John Rieger-USA TODAY Sports

Part of being a fan is seeing things through rose colored glasses. As Rams fans, it's our job to look for any positive that we can find, particularly after the manhandling the Chiefs gave us yesterday. If we don't do this, we will be driven mad by the team's seemingly endless futility.

When looking for the silver lining shiny turd from the game yesterday, I was taken aback by just how awful the performance was. Yes, I understand that much can be attributed to injuries forcing your young players into the spotlight, but the level of ineptitude was amazing. Austin Davis threw an ugly interception early, DBs were inexplicably playing 5-7 yards off the line on 3rd down, Greg Zuerlein missed a chip shot (by his standards), and the OL's inability to keep Davis upright are just a few images that stick in my head.

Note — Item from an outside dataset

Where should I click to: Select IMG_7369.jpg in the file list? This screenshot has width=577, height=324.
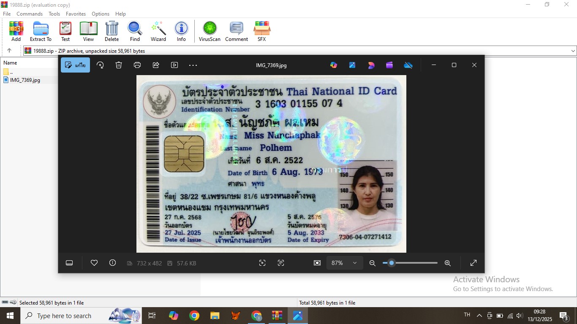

In a world where negativity garners the highest ratings, it's easy to get lost in all of that. But that's not why we're here. I'm here to help you find the shiniest turd from that disaster. With the offensive incontinence, you know that I'm not going anywhere near that side of the ball this week. When you factor in the defensive struggles as well, it's fairly simple to narrow it down to four individuals.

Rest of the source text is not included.